A screen for Al resistance in 54 M. truncatula accessions identified eight Al-resistant and eight Al-sensitive lines. Comparisons of hydroponic root growth and root tip hematoxylin staining in an Al-resistant line, T32, and an Al-sensitive line, S70, provided evidence that an inducible Al exclusion mechanism occurs in T32. Transcriptional events associated with the Al resistance response were analyzed in T32 and S70 after 12 and 48 h Al treatment using oligonucleotide microarrays. Fewer genes were differentially regulated in response to Al in T32 compared to S70. Expression patterns of oxidative stress-related genes, stress-response genes and microscopic examination of Al-treated root tips suggested a lower degree of Al-induced oxidative damage to T32 root tips compared to S70. Furthermore, genes associated with cell death, senescence, and cell wall degradation were induced in both lines after 12 h of Al treatment but preferentially in S70 after 48 h of Al treatment. A multidrug and toxin efflux (MATE) transporter, previously shown to exude citrate in Arabidopsis, showed differential expression patterns in T32 and S70.

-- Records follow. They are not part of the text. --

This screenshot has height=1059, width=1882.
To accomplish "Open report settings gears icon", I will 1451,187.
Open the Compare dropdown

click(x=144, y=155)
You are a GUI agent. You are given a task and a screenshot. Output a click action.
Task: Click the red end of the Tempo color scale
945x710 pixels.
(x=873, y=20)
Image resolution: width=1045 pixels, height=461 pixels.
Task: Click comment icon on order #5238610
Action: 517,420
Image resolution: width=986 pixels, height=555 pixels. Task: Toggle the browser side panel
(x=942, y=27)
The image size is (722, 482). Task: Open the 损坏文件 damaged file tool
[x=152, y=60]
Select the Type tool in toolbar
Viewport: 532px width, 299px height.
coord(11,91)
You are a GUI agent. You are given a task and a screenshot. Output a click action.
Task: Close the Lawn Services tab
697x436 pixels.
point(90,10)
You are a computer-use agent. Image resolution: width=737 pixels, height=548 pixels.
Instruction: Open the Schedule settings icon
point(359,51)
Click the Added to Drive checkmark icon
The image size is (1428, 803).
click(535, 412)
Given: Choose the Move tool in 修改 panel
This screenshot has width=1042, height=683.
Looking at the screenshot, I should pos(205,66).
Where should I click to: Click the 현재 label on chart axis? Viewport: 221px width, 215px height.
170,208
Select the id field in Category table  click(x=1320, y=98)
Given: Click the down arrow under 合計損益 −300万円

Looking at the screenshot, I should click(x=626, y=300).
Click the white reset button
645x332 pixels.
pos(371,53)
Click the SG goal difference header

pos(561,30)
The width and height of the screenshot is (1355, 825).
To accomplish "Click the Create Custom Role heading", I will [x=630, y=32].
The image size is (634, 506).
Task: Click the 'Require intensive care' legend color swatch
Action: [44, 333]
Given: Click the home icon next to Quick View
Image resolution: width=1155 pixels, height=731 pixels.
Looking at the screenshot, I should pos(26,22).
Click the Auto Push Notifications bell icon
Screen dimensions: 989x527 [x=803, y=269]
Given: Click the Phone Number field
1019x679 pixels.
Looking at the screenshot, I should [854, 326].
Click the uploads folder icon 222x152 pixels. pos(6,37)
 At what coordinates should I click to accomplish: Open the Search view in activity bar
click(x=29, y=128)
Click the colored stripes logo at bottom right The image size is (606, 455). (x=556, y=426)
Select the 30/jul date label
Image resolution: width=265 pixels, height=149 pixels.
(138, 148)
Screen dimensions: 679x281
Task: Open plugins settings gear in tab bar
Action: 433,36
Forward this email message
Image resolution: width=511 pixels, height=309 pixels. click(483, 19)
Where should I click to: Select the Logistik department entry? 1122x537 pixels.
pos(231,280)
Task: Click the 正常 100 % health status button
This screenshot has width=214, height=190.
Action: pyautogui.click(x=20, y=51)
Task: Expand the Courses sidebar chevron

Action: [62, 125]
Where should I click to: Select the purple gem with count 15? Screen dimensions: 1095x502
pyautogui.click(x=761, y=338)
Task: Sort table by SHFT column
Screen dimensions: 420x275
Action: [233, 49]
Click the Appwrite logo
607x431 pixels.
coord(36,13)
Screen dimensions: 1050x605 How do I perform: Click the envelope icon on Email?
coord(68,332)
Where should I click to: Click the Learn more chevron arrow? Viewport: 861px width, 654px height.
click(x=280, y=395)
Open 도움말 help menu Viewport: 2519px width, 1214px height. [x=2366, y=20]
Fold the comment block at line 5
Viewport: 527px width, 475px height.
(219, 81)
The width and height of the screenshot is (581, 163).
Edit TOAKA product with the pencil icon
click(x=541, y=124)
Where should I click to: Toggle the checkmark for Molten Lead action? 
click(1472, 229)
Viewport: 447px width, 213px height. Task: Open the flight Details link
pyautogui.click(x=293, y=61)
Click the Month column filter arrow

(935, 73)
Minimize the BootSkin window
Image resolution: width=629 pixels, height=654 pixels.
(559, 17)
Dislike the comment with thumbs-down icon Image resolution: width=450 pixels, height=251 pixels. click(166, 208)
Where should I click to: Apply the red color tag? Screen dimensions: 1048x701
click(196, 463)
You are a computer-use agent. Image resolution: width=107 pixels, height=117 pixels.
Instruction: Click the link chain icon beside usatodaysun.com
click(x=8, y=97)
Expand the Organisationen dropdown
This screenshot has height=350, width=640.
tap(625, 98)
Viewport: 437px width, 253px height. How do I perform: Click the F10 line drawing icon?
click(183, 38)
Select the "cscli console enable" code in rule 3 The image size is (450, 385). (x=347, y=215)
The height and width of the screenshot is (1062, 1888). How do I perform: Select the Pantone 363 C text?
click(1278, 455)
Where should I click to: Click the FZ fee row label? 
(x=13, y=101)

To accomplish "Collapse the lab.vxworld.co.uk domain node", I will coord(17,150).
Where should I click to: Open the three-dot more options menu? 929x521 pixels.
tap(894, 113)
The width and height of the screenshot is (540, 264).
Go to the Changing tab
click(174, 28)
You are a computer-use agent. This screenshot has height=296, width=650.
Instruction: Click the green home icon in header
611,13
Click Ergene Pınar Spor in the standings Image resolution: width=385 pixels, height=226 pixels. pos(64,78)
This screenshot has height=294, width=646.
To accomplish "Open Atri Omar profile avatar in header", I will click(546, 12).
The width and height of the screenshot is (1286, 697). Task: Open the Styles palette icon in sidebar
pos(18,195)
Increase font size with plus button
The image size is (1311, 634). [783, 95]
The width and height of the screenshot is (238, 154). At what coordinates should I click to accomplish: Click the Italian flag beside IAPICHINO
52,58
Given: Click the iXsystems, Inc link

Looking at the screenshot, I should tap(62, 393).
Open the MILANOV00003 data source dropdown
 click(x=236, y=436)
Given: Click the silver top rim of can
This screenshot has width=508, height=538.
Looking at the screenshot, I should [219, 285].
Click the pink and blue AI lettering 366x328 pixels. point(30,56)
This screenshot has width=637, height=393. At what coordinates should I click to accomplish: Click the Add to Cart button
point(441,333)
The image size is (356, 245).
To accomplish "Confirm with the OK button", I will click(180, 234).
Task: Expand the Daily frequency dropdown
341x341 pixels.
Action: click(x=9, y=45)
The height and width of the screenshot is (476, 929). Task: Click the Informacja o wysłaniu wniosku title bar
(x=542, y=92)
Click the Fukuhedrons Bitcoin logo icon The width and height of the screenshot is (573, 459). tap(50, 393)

Our results identified novel genes induced by Al in Al-resistant and sensitive M. truncatula lines. In T32, transcription levels of genes related to oxidative stress were consistent with reactive oxygen species production, which would be sufficient to initiate cell death of Al-accumulating cells thereby contributing to Al exclusion and root growth recovery. In contrast, transcriptional levels of oxidative stress-related genes were consistent with excessive reactive oxygen species accumulation in S70 potentially resulting in necrosis and irreversible root growth inhibition. In addition, a citrate-exuding MATE transporter could function in Al exclusion and/or internal detoxification in T32 based on Al-induced transcript localization studies. Together, our findings indicate that multiple responses likely contribute to Al resistance in M. truncatula.